:: What you should do ::
Below are records to be output exactly, every one of them.

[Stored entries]
= Beginning of Section =

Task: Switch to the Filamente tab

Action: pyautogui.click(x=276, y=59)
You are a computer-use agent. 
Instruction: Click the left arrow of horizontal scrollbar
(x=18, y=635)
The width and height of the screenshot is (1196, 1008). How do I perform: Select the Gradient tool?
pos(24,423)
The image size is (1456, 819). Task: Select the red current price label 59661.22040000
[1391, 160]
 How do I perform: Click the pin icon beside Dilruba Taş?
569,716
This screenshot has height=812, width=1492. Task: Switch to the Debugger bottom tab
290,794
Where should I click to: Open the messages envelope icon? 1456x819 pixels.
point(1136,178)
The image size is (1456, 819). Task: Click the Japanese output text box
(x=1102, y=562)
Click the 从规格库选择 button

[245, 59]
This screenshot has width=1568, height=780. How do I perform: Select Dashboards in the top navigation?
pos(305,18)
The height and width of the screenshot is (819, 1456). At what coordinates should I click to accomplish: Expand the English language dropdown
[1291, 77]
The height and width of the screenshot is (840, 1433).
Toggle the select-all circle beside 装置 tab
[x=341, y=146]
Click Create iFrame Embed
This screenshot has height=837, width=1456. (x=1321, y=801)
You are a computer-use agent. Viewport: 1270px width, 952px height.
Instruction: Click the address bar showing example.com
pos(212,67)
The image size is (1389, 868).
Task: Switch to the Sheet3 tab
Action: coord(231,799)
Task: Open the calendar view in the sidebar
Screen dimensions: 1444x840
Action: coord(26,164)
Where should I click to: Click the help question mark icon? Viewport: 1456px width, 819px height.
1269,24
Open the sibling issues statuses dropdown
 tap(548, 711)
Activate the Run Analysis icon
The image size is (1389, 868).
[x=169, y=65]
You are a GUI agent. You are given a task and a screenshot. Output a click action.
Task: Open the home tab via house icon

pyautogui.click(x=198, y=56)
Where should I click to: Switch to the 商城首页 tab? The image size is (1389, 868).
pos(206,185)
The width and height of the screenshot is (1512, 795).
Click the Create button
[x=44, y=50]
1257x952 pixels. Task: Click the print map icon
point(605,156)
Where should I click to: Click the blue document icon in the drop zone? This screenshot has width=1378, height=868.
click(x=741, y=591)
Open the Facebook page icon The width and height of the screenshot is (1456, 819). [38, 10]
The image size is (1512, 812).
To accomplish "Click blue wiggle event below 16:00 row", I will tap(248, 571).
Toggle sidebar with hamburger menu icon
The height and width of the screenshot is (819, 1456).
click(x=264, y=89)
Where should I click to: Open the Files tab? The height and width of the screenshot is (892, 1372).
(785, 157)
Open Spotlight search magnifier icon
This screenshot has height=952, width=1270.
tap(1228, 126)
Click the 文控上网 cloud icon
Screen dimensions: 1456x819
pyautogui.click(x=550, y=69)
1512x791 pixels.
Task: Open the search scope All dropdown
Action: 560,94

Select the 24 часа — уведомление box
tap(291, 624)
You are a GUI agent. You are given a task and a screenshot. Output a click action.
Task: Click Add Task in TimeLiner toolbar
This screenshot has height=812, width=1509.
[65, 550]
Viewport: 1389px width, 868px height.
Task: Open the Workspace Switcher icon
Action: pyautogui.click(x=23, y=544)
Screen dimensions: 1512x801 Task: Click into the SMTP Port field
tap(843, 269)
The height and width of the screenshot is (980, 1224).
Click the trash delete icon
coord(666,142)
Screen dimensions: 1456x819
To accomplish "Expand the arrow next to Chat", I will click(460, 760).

= End of Section =

:: Output of the task ::
Task: Switch to the Filamente tab

Action: pyautogui.click(x=276, y=59)
You are a computer-use agent. 
Instruction: Click the left arrow of horizontal scrollbar
(x=18, y=635)
The width and height of the screenshot is (1196, 1008). How do I perform: Select the Gradient tool?
pos(24,423)
The image size is (1456, 819). Task: Select the red current price label 59661.22040000
[1391, 160]
 How do I perform: Click the pin icon beside Dilruba Taş?
569,716
This screenshot has height=812, width=1492. Task: Switch to the Debugger bottom tab
290,794
Where should I click to: Open the messages envelope icon? 1456x819 pixels.
point(1136,178)
The image size is (1456, 819). Task: Click the Japanese output text box
(x=1102, y=562)
Click the 从规格库选择 button

[245, 59]
This screenshot has width=1568, height=780. How do I perform: Select Dashboards in the top navigation?
pos(305,18)
The height and width of the screenshot is (819, 1456). At what coordinates should I click to accomplish: Expand the English language dropdown
[1291, 77]
The height and width of the screenshot is (840, 1433).
Toggle the select-all circle beside 装置 tab
[x=341, y=146]
Click Create iFrame Embed
This screenshot has height=837, width=1456. (x=1321, y=801)
You are a computer-use agent. Viewport: 1270px width, 952px height.
Instruction: Click the address bar showing example.com
pos(212,67)
The image size is (1389, 868).
Task: Switch to the Sheet3 tab
Action: coord(231,799)
Task: Open the calendar view in the sidebar
Screen dimensions: 1444x840
Action: coord(26,164)
Where should I click to: Click the help question mark icon? Viewport: 1456px width, 819px height.
1269,24
Open the sibling issues statuses dropdown
 tap(548, 711)
Activate the Run Analysis icon
The image size is (1389, 868).
[x=169, y=65]
You are a GUI agent. You are given a task and a screenshot. Output a click action.
Task: Open the home tab via house icon

pyautogui.click(x=198, y=56)
Where should I click to: Switch to the 商城首页 tab? The image size is (1389, 868).
pos(206,185)
The width and height of the screenshot is (1512, 795).
Click the Create button
[x=44, y=50]
1257x952 pixels. Task: Click the print map icon
point(605,156)
Where should I click to: Click the blue document icon in the drop zone? This screenshot has width=1378, height=868.
click(x=741, y=591)
Open the Facebook page icon The width and height of the screenshot is (1456, 819). [38, 10]
The image size is (1512, 812).
To accomplish "Click blue wiggle event below 16:00 row", I will tap(248, 571).
Toggle sidebar with hamburger menu icon
The height and width of the screenshot is (819, 1456).
click(x=264, y=89)
Where should I click to: Open the Files tab? The height and width of the screenshot is (892, 1372).
(785, 157)
Open Spotlight search magnifier icon
This screenshot has height=952, width=1270.
tap(1228, 126)
Click the 文控上网 cloud icon
Screen dimensions: 1456x819
pyautogui.click(x=550, y=69)
1512x791 pixels.
Task: Open the search scope All dropdown
Action: 560,94

Select the 24 часа — уведомление box
tap(291, 624)
You are a GUI agent. You are given a task and a screenshot. Output a click action.
Task: Click Add Task in TimeLiner toolbar
This screenshot has height=812, width=1509.
[65, 550]
Viewport: 1389px width, 868px height.
Task: Open the Workspace Switcher icon
Action: pyautogui.click(x=23, y=544)
Screen dimensions: 1512x801 Task: Click into the SMTP Port field
tap(843, 269)
The height and width of the screenshot is (980, 1224).
Click the trash delete icon
coord(666,142)
Screen dimensions: 1456x819
To accomplish "Expand the arrow next to Chat", I will click(460, 760).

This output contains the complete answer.